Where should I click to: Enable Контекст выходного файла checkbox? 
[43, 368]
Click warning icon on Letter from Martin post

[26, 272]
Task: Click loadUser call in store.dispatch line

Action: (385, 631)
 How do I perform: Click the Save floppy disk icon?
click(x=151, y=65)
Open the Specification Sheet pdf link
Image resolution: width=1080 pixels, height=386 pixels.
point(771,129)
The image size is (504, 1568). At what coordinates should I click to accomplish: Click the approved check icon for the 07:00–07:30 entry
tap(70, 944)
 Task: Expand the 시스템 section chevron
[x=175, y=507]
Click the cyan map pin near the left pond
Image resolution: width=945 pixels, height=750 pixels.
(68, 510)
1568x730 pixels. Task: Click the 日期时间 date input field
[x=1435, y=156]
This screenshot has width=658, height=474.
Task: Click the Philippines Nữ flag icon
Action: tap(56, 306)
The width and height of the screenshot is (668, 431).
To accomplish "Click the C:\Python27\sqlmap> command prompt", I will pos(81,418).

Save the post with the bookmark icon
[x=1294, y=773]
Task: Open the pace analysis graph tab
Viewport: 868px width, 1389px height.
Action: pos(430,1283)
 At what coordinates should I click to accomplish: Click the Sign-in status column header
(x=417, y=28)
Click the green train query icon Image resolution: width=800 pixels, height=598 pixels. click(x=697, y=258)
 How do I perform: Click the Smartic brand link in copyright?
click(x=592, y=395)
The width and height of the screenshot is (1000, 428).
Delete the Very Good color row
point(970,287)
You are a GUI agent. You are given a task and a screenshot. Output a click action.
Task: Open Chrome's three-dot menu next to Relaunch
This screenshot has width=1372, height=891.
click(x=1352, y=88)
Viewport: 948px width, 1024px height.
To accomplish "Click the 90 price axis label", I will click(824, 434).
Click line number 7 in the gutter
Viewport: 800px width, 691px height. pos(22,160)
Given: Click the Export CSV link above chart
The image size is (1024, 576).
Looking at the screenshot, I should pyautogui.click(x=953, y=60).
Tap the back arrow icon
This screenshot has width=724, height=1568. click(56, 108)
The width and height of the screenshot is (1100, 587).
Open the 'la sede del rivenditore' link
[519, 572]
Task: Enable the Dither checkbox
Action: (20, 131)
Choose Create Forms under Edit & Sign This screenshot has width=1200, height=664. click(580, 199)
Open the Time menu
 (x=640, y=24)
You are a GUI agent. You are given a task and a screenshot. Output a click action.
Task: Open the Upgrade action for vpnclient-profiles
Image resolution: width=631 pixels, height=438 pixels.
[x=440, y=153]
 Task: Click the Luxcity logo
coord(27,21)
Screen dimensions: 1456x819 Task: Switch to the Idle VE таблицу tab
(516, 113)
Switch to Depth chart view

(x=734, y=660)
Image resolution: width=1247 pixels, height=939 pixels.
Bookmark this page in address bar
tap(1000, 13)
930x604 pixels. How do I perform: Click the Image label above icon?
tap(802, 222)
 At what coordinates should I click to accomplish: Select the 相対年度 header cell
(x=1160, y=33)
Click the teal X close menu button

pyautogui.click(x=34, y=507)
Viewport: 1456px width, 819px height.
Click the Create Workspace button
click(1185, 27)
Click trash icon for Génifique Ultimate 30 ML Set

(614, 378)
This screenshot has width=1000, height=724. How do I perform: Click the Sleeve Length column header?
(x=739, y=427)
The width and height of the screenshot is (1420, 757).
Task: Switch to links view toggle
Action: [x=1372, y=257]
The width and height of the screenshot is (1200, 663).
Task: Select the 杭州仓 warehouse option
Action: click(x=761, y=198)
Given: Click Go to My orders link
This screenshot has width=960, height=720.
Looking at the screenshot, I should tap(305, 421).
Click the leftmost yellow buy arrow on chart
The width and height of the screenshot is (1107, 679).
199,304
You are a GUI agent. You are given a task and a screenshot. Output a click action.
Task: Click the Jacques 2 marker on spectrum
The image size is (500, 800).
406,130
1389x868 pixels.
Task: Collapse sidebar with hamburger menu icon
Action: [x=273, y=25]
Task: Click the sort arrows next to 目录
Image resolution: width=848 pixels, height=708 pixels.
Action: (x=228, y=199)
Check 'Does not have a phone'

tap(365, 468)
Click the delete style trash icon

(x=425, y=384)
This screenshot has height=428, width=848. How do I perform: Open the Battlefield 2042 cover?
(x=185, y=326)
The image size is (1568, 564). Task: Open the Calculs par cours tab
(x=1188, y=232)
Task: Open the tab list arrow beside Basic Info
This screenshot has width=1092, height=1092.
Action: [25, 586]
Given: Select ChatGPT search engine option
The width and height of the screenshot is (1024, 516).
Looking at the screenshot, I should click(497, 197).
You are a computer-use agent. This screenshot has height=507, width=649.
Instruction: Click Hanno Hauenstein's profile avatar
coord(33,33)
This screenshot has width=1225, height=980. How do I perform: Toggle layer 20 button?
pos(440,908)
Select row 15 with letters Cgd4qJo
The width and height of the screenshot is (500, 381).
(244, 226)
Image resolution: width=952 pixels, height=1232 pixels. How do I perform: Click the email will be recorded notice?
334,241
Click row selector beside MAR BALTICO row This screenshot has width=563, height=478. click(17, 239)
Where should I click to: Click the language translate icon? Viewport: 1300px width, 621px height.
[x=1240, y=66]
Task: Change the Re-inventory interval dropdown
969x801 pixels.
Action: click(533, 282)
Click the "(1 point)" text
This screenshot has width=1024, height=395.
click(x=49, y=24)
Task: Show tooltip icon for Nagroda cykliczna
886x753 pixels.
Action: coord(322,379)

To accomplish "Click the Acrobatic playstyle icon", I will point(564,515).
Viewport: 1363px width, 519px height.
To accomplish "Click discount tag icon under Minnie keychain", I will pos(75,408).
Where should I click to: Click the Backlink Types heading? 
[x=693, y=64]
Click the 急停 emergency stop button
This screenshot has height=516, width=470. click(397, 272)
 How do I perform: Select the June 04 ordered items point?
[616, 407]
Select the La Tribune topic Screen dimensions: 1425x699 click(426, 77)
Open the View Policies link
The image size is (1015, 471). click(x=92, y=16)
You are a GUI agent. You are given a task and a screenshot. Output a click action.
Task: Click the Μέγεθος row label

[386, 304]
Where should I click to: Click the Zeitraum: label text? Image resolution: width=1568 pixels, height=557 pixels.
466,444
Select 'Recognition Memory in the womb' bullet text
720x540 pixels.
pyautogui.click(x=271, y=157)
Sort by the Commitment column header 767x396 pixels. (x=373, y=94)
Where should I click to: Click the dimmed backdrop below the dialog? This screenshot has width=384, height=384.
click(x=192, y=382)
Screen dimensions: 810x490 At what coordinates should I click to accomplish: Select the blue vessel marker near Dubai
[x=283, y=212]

------------------------------------------------------------

Rewrite the records as a JSON list of strings, one string per line and no blank lines, beginning at the line that contains "Click the green" and stopping after the line that contains "coord(27,21)".

## Task result:
[
  "Click the green train query icon Image resolution: width=800 pixels, height=598 pixels. click(x=697, y=258)",
  " How do I perform: Click the Smartic brand link in copyright?",
  "click(x=592, y=395)",
  "The width and height of the screenshot is (1000, 428).",
  "Delete the Very Good color row",
  "point(970,287)",
  "You are a GUI agent. You are given a task and a screenshot. Output a click action.",
  "Task: Open Chrome's three-dot menu next to Relaunch",
  "This screenshot has width=1372, height=891.",
  "click(x=1352, y=88)",
  "Viewport: 948px width, 1024px height.",
  "To accomplish \"Click the 90 price axis label\", I will click(824, 434).",
  "Click line number 7 in the gutter",
  "Viewport: 800px width, 691px height. pos(22,160)",
  "Given: Click the Export CSV link above chart",
  "The image size is (1024, 576).",
  "Looking at the screenshot, I should pyautogui.click(x=953, y=60).",
  "Tap the back arrow icon",
  "This screenshot has width=724, height=1568. click(56, 108)",
  "The width and height of the screenshot is (1100, 587).",
  "Open the 'la sede del rivenditore' link",
  "[519, 572]",
  "Task: Enable the Dither checkbox",
  "Action: (20, 131)",
  "Choose Create Forms under Edit & Sign This screenshot has width=1200, height=664. click(580, 199)",
  "Open the Time menu",
  " (x=640, y=24)",
  "You are a GUI agent. You are given a task and a screenshot. Output a click action.",
  "Task: Open the Upgrade action for vpnclient-profiles",
  "Image resolution: width=631 pixels, height=438 pixels.",
  "[x=440, y=153]",
  " Task: Click the Luxcity logo",
  "coord(27,21)"
]